### WRITTEN PROBLEM
Could you rewrite the records starting at the one containing "Click the info" and ending at the last record, increasing every coordinate in the answers by 72 and leaving everything else unchanged?

══════════════════════════════

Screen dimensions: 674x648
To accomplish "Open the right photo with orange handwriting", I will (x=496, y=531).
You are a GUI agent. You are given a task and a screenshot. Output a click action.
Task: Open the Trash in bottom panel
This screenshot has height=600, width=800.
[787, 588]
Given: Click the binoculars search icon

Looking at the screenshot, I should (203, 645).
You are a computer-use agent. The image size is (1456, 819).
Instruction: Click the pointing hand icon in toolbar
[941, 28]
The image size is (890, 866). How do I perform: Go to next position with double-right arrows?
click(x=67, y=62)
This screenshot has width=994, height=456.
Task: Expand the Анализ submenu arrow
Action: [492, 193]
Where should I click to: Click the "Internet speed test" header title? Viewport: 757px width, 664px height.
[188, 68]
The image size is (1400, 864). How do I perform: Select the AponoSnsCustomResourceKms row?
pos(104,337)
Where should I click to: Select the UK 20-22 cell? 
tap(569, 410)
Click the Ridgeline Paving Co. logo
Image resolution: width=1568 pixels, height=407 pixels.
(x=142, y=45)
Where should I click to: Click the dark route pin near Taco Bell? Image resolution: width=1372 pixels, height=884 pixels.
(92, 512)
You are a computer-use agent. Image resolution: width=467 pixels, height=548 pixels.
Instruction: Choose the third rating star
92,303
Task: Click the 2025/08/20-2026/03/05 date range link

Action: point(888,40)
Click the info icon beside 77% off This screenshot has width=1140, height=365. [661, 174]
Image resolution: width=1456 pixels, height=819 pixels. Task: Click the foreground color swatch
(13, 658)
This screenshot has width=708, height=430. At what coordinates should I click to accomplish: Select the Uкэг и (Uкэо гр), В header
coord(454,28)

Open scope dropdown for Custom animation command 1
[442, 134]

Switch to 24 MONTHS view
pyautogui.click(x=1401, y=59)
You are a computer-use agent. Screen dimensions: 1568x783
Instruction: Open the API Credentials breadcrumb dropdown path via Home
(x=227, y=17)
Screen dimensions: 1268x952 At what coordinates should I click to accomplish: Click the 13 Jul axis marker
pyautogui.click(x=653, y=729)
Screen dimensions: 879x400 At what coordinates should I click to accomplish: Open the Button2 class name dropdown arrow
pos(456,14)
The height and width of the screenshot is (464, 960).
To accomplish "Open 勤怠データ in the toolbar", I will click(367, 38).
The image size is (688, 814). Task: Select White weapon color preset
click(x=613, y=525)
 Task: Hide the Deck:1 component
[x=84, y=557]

══════════════════════════════

### FINAL RESULT
Click the info icon beside 77% off This screenshot has width=1140, height=365. [733, 246]
Image resolution: width=1456 pixels, height=819 pixels. Task: Click the foreground color swatch
(85, 730)
This screenshot has width=708, height=430. At what coordinates should I click to accomplish: Select the Uкэг и (Uкэо гр), В header
coord(526,100)

Open scope dropdown for Custom animation command 1
[514, 206]

Switch to 24 MONTHS view
pyautogui.click(x=1473, y=131)
You are a computer-use agent. Screen dimensions: 1568x783
Instruction: Open the API Credentials breadcrumb dropdown path via Home
(x=299, y=89)
Screen dimensions: 1268x952 At what coordinates should I click to accomplish: Click the 13 Jul axis marker
pyautogui.click(x=725, y=801)
Screen dimensions: 879x400 At what coordinates should I click to accomplish: Open the Button2 class name dropdown arrow
pos(528,86)
The height and width of the screenshot is (464, 960).
To accomplish "Open 勤怠データ in the toolbar", I will click(439, 110).
The image size is (688, 814). Task: Select White weapon color preset
click(x=685, y=597)
 Task: Hide the Deck:1 component
[x=156, y=629]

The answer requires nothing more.